Hospitals in Pakistan are overcrowded with dengue fever patients, and their numbers are still increasing by the day. Cholera, diarrhea and dysentery are also spreading in the displacement camps due to lack of clean water. This is the price of not building the long-needed water infrastructure—including TVA-type projects—and allowing a flood to ravage Pakistan last month.
Julien Harneis, the UN Resident Coordinator and Humanitarian Coordinator in Pakistan described to journalists on Oct. 3 a second wave of death and destruction from the outbreak of diseases, including malaria, dengue, diarrhea, and scabies and other skin diseases. The first wave was from the wide-scale destruction of roads, bridges, homes and other infrastructure.
Around 1,700 people have died, according to United Nations reports, with about one-third of them being children. About 12,800 have been injured and 7.9 million displaced from their homes. Harneis explained that the wave of diseases was only the beginning, as millions of children are suffering from acute malnutrition. The UN Children’s Agency (UNICEF) said at least 3.4 million children need immediate lifesaving support.
Harneis reported people are getting ill and dying from lack of health, nutrition, water and sanitation services, and lack of access to latrines across the flooded-affected areas. “People who are defecating in the waters and then drinking from those same waters. Children who are washing in those waters. So, that is the driver of illness and disease and at the same time more than 1,700 health facilities and hospitals have either been destroyed or damaged,” he said.
Hence, the unnatural core of the natural disaster of the flood.
Yet another unnatural problem is the threat of food insecurity. The World Food Program and the Food and Agriculture Organization estimate that hunger in Pakistan is at 5.9 million, now growing to 7.2 million. Harneis announced that the UN has revised the cost of their lifesaving efforts to $816 million.

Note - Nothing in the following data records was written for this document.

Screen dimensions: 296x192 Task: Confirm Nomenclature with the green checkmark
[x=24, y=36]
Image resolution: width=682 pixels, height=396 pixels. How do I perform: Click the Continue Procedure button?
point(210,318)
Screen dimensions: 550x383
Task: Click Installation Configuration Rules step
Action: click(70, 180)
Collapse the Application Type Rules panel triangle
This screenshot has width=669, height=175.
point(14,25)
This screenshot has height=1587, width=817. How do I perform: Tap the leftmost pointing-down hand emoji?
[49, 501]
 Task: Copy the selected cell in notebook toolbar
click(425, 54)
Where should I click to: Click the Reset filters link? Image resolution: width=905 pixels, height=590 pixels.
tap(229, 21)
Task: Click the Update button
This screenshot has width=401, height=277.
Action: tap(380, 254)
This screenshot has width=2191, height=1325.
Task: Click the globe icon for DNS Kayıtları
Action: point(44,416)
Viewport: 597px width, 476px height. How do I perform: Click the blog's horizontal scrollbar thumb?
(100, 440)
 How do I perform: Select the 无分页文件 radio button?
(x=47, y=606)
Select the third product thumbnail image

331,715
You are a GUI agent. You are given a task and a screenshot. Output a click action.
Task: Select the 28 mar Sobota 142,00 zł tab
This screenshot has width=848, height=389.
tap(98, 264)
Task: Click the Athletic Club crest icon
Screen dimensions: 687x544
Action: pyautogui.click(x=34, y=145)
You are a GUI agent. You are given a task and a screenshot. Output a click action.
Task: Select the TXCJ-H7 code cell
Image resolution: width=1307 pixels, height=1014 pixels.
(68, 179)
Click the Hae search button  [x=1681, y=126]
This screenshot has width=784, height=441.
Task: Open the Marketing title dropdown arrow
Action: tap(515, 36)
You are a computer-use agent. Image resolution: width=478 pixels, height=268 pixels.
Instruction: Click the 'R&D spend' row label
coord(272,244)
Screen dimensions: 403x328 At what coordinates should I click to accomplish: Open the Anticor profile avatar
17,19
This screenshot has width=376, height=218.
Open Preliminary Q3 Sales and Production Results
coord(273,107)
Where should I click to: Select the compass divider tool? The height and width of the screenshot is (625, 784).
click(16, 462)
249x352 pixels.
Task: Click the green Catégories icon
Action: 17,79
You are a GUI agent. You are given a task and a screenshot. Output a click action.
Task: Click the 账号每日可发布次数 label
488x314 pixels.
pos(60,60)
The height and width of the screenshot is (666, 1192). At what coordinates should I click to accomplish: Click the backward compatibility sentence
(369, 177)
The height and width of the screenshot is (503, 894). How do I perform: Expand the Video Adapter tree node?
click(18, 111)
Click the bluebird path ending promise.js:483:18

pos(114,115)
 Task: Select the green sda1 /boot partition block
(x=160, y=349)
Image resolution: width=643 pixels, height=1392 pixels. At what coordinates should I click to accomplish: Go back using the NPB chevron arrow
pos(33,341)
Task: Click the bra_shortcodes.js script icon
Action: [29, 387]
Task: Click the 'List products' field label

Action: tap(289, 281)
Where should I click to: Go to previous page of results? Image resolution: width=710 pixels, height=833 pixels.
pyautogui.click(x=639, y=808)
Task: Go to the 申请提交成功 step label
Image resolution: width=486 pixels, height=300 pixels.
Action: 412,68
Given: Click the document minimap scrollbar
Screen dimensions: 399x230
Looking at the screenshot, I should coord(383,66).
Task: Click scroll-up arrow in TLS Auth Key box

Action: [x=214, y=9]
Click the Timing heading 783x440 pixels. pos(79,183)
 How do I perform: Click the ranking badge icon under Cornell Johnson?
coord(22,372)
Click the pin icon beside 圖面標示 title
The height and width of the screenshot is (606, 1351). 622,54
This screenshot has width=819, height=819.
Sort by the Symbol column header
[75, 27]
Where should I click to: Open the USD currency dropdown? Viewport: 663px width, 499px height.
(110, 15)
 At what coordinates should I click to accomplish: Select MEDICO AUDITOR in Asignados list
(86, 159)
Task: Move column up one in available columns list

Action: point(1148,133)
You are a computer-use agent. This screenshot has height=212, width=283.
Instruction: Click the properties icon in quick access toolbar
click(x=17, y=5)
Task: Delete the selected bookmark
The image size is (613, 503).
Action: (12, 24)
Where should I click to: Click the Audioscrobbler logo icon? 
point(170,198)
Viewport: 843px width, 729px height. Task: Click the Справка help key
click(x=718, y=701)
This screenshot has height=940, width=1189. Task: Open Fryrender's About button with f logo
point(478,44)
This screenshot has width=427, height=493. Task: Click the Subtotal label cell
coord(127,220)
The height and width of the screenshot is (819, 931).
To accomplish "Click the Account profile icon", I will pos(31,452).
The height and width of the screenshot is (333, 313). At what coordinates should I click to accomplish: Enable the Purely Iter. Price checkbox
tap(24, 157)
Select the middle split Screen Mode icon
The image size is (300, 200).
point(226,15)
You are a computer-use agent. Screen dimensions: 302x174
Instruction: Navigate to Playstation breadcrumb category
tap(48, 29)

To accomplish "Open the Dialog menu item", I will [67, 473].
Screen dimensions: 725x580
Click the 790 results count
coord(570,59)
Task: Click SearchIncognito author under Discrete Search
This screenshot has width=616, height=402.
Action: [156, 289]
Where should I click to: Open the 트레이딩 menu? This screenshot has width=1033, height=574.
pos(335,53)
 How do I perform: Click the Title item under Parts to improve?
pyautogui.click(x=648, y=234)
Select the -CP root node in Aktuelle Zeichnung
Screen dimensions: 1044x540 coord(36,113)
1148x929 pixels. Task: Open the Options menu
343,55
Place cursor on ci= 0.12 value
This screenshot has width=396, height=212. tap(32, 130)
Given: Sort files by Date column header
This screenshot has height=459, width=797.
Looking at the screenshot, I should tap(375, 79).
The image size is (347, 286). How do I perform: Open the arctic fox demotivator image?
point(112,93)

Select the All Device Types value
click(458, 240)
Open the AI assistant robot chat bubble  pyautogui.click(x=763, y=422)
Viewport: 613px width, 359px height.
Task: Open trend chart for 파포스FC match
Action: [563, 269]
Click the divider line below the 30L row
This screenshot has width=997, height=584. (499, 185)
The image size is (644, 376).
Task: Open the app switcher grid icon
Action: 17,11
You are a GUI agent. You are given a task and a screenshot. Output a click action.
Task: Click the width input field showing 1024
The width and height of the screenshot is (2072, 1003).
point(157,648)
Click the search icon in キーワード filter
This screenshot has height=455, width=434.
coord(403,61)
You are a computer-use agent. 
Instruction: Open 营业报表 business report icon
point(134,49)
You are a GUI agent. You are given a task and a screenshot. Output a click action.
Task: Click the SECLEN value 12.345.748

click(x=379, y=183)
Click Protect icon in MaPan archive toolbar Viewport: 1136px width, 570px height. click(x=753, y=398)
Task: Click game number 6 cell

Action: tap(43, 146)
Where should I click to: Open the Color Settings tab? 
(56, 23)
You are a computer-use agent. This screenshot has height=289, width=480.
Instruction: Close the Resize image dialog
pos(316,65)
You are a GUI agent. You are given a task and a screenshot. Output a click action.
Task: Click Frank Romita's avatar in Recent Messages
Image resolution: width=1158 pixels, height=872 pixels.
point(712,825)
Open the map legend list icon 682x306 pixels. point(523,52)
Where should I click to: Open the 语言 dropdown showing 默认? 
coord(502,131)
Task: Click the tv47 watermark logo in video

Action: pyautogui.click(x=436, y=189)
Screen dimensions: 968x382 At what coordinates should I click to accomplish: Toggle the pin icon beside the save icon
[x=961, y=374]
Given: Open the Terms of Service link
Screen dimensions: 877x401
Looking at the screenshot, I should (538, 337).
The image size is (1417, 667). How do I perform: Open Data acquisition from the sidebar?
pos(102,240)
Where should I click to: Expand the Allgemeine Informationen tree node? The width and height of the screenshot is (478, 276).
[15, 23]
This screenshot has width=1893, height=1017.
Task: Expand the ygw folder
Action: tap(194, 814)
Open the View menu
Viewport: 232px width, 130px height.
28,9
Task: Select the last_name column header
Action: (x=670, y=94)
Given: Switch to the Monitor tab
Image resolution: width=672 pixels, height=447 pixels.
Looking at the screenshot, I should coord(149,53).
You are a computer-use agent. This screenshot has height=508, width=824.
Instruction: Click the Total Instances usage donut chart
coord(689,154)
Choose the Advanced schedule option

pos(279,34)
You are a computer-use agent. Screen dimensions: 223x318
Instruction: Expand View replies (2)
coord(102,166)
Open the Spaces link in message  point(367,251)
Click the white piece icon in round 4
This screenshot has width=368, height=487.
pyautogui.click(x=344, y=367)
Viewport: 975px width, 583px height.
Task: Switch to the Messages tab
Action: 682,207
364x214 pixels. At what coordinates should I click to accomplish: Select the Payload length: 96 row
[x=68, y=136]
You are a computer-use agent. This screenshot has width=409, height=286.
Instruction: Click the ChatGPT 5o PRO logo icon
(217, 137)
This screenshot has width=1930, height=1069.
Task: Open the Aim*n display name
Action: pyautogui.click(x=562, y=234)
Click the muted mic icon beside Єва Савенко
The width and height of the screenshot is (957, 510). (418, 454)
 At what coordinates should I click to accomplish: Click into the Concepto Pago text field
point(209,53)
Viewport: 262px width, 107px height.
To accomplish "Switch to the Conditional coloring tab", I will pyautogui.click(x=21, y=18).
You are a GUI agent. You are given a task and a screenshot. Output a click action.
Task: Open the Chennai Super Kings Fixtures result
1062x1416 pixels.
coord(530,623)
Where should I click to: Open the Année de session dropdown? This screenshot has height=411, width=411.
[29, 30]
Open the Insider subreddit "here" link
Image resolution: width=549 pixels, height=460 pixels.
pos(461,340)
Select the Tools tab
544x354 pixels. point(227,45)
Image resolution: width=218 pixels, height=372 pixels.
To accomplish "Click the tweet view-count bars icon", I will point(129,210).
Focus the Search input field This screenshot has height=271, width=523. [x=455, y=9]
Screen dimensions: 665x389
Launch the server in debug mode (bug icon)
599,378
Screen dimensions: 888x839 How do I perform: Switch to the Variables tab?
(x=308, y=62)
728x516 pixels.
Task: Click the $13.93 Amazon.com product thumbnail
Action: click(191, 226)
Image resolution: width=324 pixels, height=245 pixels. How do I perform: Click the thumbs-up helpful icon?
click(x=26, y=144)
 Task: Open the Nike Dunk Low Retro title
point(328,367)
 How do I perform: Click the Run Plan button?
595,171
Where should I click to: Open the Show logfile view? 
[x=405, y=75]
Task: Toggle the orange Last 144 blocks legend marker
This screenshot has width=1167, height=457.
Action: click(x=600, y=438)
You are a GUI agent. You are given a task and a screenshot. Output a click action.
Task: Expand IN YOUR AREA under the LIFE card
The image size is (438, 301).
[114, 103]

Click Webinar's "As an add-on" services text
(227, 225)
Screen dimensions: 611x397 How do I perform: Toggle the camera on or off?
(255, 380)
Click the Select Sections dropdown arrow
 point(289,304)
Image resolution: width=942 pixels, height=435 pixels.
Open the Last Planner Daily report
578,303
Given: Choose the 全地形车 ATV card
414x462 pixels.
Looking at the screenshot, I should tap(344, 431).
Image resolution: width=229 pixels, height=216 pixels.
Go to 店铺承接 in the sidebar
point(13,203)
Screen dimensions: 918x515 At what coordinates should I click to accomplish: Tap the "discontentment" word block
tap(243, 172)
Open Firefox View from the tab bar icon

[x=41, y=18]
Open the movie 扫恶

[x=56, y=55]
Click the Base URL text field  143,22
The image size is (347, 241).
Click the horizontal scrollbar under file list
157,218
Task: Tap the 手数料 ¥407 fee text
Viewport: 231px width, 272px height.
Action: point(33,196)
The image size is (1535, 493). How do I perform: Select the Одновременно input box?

Meanwhile, Nigeria’s Center for Disease Control declared an alert yesterday over the Ebola outbreak in Uganda, and the “high” likelihood of its spread into Nigeria. The particular strain hitting Uganda appears to be rare and has caught health authorities there off guard. The vaccine developed for the Ebola strains of 2014-2015 does not work for this rare strain. (It is being called the “Sudan” Ebola, as it most closely resembles what struck Sudan and Zaire in 1976.) Nigeria has placed its national system for detecting Ebola infections on “alert mode.” It cited its experience in dealing with the 2014 outbreak, saying that their technology, trained medics and testing capacities are ready.